It is a block diagram of the processing flow which shows one embodiment for carrying out this invention. It is a vertical sectional view of the ventilation type rotary dryer used as the semi-carbonization apparatus of this invention. It is also a side view which shows the appearance of the ventilation type rotary dryer. It is an enlarged sectional view which shows the arrangement example of the double heat-resistant seal part provided on the entrance side. It is also a plan view which shows the appearance of the ventilation type rotary dryer. It is also the front view which shows the appearance of the ventilation type rotary dryer. It is a rear view which also shows the appearance of the ventilation type rotary dryer. It is a figure which shows the measurement result of the wood chip by the thermogravimetric analysis and the differential thermal analysis. It is a figure which shows the measurement result in the form of powder by the thermogravimetric analysis and the differential thermal analysis. It is a figure which shows the immersion test measurement table of the wood pellet (rubber tree). It is a figure which shows the immersion test measurement table of EFB (empty fruit bunch which is a residue of palm palm bunch). In FIG. 12, (a) to (g) are explanatory views including a drawing substitute photograph of a wood pellet (rubber tree). In FIG. 13, (a) to (h) are explanatory views including a drawing substitute photograph of a immersion test of a wood pellet (rubber tree). In FIG. 14, (a) to (e) are explanatory views including a drawing substitute photograph of a wood pellet (rubber tree). In FIG. 15, (a) to (h) are explanatory views including a drawing substitute photograph of an immersion test of EFB (empty fruit bunch which is a residue of palm palm bunch). In FIG. 16, (a) to (f) are explanatory views including a drawing substitute photograph of water repellency of a wood pellet (rubber tree).
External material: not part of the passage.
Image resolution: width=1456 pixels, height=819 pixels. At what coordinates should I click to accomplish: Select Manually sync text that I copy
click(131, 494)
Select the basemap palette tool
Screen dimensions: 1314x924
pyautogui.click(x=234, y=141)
Hereinafter, embodiments of the present invention will be described in detail with reference to the drawings.

FIG. 1 shows a semi-carbonization device as a torrefaction (semi-carbonization) technique in the present invention. For example, as the semi-carbonization device, the ventilation type rotary dryer P (TACO dryer) used in the above-mentioned Patent Document 1 (Patent No. 3063163 (Patent WO 97/38277)) is used. As will be described later, the ventilation type rotary dryer P has a cylindrical rotary shell 1 that accommodates and drives the semi-carbonized material W and a blower for blowing air that is inserted in the rotary shell 1 in the axial direction. The blown pipe is provided with a pipe 4 and a branch pipe 4A branched from the blown pipe 4 in large numbers, and hot air by superheated steam that enables ignition prevention of the semi-carbonized material W and reduction of the oxygen concentration in the rotary shell 1 is provided. It is provided with a heat source mechanism Q for introduction to 4. As a result, hot air is blown from the branch pipe 4A to the semi-carbonized product W in the rotary shell 1 under a negative pressure state. In this device, the semi-carbonized material W, which will be described later, can be blown at the same blowing temperature.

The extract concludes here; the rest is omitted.